Endiandra monothyra B.Hyland subsp. monothyra


Tree
Click/tap on images to enlarge
Fruit, side views, cross sections and seed. © W. T. Cooper
Scale bar 10mm. © CSIRO
Habit, flower, stamen & glands, staminode, fruit, seedling. © CSIRO
10th leaf stage. © CSIRO
Cotyledon and 1st leaf stage, hypogeal germination. © CSIRO
Cotyledon and 1st leaf stage, hypogeal germination. © CSIRO
Flower, side view Tepals clothed in tortuous hairs. © CSIRO
Flower, bird's-eye view, anthers 3, valves one per anther. © CSIRO
Family

Hyland, B.P.M. (1989) Australian Systematic Botany 2: 240.

Common name

Near Mueller's Walnut; Rose Walnut; Walnut, Rose

Stem

Blaze odour may resemble guava (Psidium guajava).
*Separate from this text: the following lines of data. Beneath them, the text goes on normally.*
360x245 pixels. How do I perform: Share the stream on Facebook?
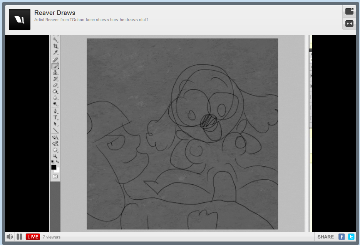[x=342, y=237]
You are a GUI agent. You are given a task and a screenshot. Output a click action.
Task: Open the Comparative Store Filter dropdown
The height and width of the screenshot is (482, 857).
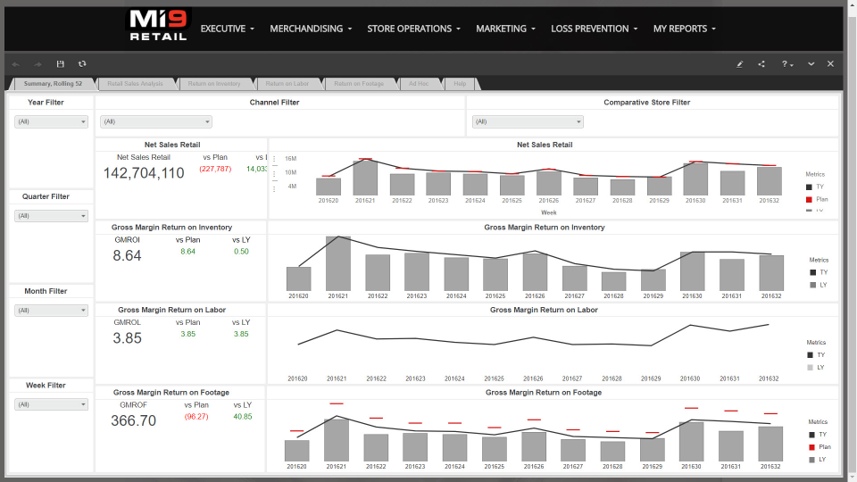coord(528,121)
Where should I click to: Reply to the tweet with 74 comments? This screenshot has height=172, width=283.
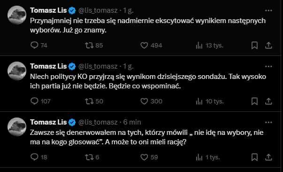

A thin cream or pale brown layer generally visible beneath the subrhytidome layer before the first section of the outer blaze.

Leaves

Twigs fluted, clothed in tortuous, erect, brown hairs. Leaf blades about 6-15 x 2.5-7.5 cm, green on the underside, clothed in tortuous, appressed and erect, pale brown hairs when young, sparsely pubescent at maturity. Midrib and main lateral veins depressed and slightly hairy on the upper surface. Petioles flat on the upper surface. Oil dots visible with a lens.

Flowers

Flowers not opening very widely, the tepals being +/- erect at anthesis. Tepals about 0.8-1.3 mm long. Staminal glands six, free from one another. Staminodes three, usually differentiated into a head and stalk.

Fruit

Fruits usually ellipsoid, sometimes ovoid, narrowly ovoid or cylindrical, about 30-40 x 15-20 mm. Seed about 27-34 x 10-15 mm. Cotyledons cream or yellow.

Seedlings

First pair of leaves elliptic or ovate, about 40-75 x 16-35 mm, green on the underside. At the tenth leaf stage: leaves hairy on the upper surface at least along the midrib and main lateral veins; oil dots small, numerous, visible only with a lens; terminal bud, petiole and stem densely clothed in rusty brown hairs. Seed germination time 20 to 68 days.

Distribution and Ecology

Endemic to NEQ, widespread throughout the area. Altitudinal range from 200-1000 m. Grows in well developed rain forest on a variety of sites but tends to be more common in upland situations and probably reaches its best development on soils derived from basalt.

Natural History & Notes

Fruit eaten by Fruit Pigeons and Musky Rat-kangaroos. Cooper & Cooper (1994).

This subspecies grows large enough to produce millable logs. Wood specific gravity 0.74-0.86. Hyland (1989).

Synonyms
Endiandra monothyra B.Hyland, Australian Systematic Botany 2: 240(1989), Type: B. Gray 317: State Forest Reserve 185, Robson Logging Area, 22.ii.1977 (QRS, holotypus).